Stored items:
[Start of section]

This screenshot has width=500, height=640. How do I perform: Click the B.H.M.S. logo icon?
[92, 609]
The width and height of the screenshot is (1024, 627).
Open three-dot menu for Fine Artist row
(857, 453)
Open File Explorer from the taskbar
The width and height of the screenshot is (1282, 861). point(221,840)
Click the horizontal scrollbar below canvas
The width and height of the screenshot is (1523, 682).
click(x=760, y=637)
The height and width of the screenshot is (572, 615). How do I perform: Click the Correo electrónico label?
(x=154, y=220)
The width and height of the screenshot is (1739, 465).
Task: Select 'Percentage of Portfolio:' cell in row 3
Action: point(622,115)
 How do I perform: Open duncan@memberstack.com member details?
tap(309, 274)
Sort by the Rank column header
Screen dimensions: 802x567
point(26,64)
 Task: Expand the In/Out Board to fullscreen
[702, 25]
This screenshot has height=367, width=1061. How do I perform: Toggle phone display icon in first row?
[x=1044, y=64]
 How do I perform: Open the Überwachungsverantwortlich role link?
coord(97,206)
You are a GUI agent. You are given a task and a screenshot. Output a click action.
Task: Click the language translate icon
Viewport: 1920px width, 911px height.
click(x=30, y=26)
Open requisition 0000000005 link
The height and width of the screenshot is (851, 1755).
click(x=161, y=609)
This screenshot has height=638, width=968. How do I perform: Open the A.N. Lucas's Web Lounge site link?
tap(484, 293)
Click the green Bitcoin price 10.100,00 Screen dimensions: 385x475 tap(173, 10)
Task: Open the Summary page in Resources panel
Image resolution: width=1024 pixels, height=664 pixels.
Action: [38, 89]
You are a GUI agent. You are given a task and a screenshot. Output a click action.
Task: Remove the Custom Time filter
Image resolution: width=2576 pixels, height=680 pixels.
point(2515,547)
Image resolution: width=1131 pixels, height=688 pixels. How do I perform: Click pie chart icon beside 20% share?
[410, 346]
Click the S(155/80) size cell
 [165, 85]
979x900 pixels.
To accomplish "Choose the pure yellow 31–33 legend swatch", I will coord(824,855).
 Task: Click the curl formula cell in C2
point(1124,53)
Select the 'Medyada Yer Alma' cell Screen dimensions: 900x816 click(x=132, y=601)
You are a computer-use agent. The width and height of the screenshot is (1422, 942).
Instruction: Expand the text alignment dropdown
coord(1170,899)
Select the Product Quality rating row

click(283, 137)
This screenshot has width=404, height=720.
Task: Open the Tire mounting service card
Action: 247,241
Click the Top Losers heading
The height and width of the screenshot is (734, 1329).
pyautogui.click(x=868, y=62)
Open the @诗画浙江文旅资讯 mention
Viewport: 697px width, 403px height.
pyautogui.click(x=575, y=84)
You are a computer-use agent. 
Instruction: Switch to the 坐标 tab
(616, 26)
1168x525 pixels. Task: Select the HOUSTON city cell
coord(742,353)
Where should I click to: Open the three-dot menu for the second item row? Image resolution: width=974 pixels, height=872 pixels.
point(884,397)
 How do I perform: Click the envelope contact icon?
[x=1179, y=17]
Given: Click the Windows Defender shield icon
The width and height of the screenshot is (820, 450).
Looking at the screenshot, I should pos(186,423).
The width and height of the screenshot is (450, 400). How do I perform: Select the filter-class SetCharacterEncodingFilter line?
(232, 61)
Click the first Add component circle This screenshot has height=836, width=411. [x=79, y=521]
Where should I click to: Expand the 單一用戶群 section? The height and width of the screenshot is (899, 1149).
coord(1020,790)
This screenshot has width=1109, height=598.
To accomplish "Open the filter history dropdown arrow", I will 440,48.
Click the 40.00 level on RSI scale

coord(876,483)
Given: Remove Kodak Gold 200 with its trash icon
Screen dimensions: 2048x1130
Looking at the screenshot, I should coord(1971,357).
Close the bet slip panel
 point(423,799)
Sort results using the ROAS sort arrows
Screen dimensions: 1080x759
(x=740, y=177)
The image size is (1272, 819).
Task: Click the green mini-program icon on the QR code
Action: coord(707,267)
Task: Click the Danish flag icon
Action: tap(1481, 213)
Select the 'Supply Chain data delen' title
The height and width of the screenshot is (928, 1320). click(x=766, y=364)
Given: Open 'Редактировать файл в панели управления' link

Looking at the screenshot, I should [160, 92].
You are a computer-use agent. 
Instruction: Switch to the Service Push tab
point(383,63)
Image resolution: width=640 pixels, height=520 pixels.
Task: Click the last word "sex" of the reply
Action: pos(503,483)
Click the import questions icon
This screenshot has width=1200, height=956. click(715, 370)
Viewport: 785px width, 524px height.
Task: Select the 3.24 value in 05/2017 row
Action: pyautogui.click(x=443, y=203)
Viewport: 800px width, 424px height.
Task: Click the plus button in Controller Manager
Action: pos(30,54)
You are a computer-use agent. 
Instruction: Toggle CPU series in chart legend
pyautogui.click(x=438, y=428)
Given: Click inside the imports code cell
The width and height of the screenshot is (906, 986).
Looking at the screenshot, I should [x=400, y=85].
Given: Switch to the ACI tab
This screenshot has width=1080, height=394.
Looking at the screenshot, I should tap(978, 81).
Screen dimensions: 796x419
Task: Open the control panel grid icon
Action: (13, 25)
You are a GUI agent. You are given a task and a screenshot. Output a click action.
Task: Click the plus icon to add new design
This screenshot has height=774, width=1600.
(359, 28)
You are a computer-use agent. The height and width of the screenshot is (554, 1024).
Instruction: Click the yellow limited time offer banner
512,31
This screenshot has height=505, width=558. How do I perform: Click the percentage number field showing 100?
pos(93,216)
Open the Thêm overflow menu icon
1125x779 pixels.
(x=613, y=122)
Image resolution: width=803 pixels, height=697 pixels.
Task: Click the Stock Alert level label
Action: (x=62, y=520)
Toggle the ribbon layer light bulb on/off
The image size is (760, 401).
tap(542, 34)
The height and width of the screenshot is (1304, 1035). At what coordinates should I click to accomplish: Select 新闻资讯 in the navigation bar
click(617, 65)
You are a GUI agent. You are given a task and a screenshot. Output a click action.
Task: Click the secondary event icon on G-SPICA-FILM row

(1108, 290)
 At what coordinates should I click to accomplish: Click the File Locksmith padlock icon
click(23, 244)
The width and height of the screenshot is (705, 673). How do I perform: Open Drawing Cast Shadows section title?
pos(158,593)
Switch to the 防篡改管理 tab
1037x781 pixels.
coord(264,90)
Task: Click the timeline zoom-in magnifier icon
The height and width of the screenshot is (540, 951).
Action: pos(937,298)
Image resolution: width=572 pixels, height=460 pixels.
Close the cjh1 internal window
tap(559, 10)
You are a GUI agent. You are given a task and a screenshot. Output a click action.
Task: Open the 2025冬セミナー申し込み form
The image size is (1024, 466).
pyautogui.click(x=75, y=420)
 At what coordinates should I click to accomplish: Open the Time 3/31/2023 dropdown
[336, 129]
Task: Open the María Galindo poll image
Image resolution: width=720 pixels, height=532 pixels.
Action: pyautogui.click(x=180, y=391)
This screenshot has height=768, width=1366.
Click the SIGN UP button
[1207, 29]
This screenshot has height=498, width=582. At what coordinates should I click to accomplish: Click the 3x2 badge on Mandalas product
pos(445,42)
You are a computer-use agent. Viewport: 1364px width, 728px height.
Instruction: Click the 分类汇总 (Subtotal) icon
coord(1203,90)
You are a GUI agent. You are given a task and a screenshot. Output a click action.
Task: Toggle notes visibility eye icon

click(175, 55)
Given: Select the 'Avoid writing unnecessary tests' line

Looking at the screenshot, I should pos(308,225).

[End of section]

_What you will do_
Every line in the entries above that mentions the word "Remove" must be shown.

_Expected output_
Task: Remove the Custom Time filter
Given: Remove Kodak Gold 200 with its trash icon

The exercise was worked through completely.